The proposal was to use a 1/2 inch of Nitropaste over or slightly distal to the insertion site of a basilic vein to dilate it so that the venipuncture and entire threading procedure would be easier in a vessel. Not for small diameter veins but to increase a 5-6mm vein so that vein wall damages are minimized with threading. Possibly decreasing initial trauma and provide preventative strategy for later DVT complications. Certainly screening patients with low B/P issues would negate this practice as NP may further drive systemic vasodilation in an unpleasant direction.

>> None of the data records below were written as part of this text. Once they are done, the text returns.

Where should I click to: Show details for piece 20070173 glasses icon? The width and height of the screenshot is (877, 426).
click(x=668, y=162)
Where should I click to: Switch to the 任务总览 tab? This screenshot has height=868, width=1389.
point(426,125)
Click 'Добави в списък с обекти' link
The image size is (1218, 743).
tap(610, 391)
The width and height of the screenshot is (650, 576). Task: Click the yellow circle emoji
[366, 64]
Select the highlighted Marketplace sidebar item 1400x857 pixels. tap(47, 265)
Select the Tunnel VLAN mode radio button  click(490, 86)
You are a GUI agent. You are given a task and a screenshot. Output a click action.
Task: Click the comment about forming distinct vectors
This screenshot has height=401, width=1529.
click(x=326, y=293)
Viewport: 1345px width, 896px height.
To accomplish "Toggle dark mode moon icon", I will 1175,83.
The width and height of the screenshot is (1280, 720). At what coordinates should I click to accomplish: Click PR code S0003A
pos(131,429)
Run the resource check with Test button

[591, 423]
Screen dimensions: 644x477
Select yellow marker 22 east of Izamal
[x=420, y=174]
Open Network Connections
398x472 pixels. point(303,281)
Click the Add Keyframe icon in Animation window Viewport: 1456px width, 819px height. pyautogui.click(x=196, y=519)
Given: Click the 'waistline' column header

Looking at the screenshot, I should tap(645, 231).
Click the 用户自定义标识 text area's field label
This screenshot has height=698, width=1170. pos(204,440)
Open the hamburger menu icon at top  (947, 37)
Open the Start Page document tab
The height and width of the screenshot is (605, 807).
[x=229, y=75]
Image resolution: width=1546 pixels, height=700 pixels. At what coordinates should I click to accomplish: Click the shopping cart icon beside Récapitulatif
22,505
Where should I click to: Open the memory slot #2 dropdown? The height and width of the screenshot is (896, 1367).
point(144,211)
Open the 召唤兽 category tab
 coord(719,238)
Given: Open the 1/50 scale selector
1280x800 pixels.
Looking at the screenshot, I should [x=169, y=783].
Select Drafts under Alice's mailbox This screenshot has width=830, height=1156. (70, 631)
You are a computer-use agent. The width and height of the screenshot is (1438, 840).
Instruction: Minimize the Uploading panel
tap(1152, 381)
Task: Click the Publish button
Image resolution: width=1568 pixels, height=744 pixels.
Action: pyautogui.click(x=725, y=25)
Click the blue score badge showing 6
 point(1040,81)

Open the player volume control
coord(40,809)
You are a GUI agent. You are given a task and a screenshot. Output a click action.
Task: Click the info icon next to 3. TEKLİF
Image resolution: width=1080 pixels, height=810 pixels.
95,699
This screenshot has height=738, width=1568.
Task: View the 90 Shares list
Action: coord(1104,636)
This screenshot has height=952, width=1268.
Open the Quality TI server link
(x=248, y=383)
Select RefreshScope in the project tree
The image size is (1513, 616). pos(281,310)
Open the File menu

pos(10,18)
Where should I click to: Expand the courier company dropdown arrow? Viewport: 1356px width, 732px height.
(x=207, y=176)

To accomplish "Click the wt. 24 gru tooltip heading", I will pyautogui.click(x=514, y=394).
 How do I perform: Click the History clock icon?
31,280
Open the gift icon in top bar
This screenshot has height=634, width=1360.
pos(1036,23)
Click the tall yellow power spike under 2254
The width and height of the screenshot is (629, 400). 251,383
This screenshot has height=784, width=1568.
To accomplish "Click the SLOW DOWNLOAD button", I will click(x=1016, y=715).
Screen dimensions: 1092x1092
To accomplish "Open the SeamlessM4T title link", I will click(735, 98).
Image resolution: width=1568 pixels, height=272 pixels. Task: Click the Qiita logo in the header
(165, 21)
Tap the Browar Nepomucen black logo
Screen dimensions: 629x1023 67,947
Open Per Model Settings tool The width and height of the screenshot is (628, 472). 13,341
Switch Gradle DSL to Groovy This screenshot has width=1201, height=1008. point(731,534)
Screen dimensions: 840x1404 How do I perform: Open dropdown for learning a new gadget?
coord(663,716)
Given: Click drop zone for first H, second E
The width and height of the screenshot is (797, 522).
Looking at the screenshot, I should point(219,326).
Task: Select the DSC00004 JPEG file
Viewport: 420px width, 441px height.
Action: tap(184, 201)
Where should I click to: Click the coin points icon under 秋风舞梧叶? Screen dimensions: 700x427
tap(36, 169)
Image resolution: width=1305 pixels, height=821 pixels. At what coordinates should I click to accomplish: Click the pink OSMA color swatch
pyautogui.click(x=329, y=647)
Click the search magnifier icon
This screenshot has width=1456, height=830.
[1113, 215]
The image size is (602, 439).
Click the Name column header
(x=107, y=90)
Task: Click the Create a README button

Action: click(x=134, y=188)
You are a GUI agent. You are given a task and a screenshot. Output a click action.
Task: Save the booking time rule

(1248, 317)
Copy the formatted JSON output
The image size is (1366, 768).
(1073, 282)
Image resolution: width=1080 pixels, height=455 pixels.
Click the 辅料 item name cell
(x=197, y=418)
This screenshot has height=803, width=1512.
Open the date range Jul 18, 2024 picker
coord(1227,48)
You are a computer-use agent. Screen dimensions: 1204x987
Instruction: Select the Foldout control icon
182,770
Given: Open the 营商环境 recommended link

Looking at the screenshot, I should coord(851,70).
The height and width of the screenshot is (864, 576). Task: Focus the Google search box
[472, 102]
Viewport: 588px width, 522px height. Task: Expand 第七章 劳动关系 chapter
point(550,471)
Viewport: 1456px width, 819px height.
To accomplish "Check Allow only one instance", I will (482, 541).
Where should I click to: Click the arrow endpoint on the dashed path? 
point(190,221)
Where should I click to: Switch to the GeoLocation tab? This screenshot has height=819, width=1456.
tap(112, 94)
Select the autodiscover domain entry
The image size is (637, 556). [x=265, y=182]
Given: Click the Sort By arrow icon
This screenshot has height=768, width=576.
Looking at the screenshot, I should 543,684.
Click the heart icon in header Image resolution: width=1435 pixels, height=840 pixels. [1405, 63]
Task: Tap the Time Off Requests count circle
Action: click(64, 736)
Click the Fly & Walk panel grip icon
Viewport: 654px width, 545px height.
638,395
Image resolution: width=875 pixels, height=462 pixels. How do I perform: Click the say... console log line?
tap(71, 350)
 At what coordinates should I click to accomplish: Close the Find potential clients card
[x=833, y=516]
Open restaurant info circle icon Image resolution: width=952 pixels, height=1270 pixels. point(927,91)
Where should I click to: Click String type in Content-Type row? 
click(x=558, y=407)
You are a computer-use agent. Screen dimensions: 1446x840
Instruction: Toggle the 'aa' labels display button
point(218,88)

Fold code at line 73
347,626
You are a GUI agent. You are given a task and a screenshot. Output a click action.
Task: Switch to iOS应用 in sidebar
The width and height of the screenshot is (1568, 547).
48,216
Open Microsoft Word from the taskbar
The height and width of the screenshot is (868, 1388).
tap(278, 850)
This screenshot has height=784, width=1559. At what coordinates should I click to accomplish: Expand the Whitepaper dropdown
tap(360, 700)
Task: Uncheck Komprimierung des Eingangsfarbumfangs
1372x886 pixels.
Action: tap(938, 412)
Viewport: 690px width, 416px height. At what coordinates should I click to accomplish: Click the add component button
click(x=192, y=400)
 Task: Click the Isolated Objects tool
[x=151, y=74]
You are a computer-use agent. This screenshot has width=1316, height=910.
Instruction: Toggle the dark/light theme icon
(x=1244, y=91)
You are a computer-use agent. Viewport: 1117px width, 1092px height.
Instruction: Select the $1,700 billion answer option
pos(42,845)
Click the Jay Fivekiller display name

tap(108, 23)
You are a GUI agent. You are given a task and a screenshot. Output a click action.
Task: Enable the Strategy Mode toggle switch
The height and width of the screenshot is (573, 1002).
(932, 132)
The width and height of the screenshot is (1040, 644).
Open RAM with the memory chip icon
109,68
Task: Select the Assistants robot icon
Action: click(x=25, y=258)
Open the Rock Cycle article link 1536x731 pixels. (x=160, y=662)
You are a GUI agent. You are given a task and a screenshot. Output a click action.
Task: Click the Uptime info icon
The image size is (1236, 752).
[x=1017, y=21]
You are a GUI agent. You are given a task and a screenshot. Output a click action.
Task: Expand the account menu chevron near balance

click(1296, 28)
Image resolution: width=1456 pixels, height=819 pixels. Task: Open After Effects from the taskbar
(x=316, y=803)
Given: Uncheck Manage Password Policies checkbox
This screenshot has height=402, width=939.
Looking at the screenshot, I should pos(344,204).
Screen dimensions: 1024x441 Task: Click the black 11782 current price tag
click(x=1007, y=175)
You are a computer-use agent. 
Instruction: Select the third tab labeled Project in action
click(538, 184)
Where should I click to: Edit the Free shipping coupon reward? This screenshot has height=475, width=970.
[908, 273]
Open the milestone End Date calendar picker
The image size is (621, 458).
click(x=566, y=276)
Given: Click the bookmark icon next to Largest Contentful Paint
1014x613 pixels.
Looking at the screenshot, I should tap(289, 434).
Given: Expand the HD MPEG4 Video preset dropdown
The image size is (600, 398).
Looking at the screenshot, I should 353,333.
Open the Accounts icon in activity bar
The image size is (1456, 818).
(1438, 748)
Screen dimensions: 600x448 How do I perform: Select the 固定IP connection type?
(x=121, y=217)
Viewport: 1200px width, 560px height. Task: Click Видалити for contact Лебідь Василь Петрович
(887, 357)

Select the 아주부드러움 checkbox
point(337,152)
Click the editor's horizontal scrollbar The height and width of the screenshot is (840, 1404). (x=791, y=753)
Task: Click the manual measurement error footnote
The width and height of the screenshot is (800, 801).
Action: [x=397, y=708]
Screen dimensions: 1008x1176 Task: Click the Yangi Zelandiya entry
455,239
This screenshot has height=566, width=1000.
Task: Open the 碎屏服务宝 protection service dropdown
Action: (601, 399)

Is any one using Nitropaste either PRN or routinely under an approved Medical Protocol (via your Medical Director) for the above reasoning. I have heard of this practice performed during PICC insertions and would like some "pro and con" comments - if it is still being used....even occassionally.
Thanks very much!
Scott Gilbert, RN, CRNI, VA-BC
Hawaii
I was first asked and refused to use this approach in 1983 when it was suggested in a basic nursing journal. My concerns have not changed - this is a medication prescribed for cardiac problems.
Well yes vessel dilation results.... what are you going to tell the patient, the doctor to prescribe it and what do you do if the patient has a vagal type reaction.
How would you predict how the patient would repsond, what age patients are you thinking this would be appropriate for?
Ann
Ann Zonderman, BSN, JD, CRNI
Is there a problem you are trying to correct? DVT incidence high? Hematomas post insertion? I guess it's hard to comment without knowing why the proposal to begin with. A 5-6mm vessel is more than twice the diameter of a 6 Fr. PICC and even beginners should be able to cannulate with minimal trauma. I feel you would get more assistance if you shared the problem that spawned the proposal, as I feel there are probably better solutions than nitro.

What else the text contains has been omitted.